• _What to do_
Count every line below containing "computer"; state the number only.
───── Data to process
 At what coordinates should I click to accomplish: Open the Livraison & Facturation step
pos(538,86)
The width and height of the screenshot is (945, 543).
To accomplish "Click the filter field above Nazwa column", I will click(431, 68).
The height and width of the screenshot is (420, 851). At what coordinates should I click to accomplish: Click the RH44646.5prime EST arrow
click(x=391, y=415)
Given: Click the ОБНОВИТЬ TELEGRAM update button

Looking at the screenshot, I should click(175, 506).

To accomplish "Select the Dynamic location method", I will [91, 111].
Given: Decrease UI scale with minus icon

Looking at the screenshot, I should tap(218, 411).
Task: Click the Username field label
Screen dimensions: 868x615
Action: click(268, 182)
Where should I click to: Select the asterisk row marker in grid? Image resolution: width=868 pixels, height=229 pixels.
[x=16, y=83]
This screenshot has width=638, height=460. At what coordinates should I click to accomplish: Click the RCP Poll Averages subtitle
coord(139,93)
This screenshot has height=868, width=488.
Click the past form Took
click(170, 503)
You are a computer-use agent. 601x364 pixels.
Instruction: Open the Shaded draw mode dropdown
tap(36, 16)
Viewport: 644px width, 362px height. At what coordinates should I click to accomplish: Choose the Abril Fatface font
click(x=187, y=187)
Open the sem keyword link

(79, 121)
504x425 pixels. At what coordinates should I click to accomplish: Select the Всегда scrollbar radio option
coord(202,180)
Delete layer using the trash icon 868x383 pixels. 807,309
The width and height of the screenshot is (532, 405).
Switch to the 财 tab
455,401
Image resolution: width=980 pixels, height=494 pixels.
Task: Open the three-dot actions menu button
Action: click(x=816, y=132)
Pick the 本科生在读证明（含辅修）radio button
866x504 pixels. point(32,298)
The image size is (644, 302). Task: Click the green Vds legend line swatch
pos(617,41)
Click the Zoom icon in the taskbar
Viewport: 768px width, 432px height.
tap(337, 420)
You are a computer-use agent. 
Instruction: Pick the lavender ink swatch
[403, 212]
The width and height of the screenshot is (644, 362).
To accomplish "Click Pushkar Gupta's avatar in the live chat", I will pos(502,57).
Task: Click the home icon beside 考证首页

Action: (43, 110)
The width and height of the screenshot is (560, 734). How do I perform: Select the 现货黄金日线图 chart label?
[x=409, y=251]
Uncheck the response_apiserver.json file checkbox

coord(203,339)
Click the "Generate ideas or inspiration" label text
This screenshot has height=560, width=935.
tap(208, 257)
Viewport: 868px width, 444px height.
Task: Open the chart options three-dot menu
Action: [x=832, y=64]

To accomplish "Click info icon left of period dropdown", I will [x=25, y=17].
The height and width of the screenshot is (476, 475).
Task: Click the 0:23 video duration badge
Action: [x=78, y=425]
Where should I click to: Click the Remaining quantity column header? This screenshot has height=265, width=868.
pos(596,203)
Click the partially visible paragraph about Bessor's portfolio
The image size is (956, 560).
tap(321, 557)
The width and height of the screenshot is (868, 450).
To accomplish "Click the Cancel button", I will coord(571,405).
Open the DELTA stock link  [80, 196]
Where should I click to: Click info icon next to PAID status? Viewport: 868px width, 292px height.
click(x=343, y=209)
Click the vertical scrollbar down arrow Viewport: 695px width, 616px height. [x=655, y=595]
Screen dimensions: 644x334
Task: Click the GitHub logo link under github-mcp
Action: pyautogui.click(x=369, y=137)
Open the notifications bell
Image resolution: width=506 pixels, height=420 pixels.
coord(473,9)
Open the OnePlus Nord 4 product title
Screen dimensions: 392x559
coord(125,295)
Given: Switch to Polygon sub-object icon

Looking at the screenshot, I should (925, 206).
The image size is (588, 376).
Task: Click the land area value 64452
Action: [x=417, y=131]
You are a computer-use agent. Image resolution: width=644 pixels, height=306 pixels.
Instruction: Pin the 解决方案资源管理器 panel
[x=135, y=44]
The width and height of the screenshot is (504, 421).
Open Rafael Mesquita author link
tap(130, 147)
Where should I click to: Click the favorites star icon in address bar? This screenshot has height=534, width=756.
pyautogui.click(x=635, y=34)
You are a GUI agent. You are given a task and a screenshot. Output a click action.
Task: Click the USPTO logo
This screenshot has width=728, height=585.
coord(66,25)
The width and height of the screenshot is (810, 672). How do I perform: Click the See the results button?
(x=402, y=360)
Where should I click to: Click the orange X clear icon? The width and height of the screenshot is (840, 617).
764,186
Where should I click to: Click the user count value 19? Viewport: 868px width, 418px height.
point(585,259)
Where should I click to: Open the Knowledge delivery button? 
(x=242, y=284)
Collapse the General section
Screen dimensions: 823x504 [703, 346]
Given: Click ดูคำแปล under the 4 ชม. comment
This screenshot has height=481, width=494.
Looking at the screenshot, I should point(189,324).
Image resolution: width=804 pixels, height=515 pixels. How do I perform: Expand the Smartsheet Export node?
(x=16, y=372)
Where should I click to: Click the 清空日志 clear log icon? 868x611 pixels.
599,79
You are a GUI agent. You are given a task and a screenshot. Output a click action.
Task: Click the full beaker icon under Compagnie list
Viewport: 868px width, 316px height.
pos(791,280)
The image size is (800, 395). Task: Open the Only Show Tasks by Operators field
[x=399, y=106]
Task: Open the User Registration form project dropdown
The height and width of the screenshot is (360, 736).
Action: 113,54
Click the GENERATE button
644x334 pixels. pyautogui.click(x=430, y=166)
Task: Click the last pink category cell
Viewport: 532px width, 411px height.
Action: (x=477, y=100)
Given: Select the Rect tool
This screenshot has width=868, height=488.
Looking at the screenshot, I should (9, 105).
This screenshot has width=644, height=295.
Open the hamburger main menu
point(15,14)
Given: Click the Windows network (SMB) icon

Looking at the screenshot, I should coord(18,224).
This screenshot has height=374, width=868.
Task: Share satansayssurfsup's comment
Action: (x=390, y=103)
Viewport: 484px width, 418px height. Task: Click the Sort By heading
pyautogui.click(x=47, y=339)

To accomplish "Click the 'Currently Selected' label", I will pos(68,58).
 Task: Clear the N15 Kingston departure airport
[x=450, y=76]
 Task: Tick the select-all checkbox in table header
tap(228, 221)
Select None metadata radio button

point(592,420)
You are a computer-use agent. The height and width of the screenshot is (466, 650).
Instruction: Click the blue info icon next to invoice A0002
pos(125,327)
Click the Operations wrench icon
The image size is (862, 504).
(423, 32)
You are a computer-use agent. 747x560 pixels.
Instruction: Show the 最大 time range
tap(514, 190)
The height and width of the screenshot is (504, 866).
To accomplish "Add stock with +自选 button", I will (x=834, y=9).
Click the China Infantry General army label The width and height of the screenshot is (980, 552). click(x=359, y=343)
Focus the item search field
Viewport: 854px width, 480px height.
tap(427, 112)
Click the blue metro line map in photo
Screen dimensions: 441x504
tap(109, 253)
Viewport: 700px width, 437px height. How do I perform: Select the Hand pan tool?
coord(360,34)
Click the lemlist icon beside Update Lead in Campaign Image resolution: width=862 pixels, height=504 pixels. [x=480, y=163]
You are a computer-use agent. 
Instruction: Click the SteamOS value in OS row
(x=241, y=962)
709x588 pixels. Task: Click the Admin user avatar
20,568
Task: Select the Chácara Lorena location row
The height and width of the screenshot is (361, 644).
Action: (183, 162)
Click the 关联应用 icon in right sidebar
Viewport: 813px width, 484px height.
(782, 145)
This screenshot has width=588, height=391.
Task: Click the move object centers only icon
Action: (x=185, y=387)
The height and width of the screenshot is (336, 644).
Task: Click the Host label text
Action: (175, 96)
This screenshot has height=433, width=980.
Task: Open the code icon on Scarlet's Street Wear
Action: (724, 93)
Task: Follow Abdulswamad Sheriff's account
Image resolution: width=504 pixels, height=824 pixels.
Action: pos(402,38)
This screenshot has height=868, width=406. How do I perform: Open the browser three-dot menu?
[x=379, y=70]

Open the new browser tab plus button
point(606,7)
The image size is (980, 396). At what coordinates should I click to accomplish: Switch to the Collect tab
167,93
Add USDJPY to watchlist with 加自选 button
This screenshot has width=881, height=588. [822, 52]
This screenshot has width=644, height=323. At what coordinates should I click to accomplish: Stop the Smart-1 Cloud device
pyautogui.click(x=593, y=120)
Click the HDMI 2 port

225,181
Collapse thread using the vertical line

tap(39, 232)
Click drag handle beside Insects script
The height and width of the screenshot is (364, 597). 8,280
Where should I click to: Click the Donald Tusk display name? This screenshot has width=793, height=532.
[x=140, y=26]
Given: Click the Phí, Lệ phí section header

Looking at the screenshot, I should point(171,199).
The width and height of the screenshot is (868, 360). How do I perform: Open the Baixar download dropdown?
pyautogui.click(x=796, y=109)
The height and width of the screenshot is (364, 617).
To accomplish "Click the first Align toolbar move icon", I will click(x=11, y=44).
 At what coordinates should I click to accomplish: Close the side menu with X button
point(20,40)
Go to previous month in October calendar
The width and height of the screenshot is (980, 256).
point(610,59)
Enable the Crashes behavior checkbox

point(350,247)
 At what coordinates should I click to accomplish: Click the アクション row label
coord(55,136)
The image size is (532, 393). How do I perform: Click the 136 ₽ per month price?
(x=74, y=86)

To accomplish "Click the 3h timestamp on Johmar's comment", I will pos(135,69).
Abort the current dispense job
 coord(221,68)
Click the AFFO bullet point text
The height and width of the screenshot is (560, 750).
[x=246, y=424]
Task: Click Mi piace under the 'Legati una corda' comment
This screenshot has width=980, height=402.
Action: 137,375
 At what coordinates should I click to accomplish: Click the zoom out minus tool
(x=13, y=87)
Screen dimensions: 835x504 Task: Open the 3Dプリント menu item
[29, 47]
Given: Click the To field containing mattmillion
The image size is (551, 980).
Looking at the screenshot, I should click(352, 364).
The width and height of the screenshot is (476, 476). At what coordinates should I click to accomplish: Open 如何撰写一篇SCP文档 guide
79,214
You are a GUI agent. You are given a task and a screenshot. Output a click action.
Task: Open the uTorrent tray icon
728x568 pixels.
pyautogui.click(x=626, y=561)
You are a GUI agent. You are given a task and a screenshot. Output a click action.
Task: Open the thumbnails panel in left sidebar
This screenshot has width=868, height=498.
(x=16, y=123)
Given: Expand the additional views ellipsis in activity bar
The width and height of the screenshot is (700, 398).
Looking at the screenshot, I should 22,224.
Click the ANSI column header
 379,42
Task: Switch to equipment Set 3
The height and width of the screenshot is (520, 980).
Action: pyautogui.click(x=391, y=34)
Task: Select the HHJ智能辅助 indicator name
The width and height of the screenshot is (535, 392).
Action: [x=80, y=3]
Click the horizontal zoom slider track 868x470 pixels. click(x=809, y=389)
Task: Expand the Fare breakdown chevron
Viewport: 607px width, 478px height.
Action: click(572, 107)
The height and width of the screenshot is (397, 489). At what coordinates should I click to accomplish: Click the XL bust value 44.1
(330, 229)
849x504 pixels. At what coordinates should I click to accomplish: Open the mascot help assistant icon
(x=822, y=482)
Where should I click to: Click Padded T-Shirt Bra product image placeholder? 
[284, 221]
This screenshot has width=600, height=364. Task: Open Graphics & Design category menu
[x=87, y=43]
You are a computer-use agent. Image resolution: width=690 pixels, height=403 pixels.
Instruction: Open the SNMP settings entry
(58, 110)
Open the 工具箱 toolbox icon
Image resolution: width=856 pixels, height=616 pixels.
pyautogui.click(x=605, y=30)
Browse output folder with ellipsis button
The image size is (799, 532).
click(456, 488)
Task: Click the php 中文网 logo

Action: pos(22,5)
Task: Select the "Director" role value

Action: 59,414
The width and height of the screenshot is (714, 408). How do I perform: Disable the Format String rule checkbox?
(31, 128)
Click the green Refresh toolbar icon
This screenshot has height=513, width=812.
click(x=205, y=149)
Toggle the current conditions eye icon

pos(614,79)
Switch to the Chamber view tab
──────────
• _Response area_
7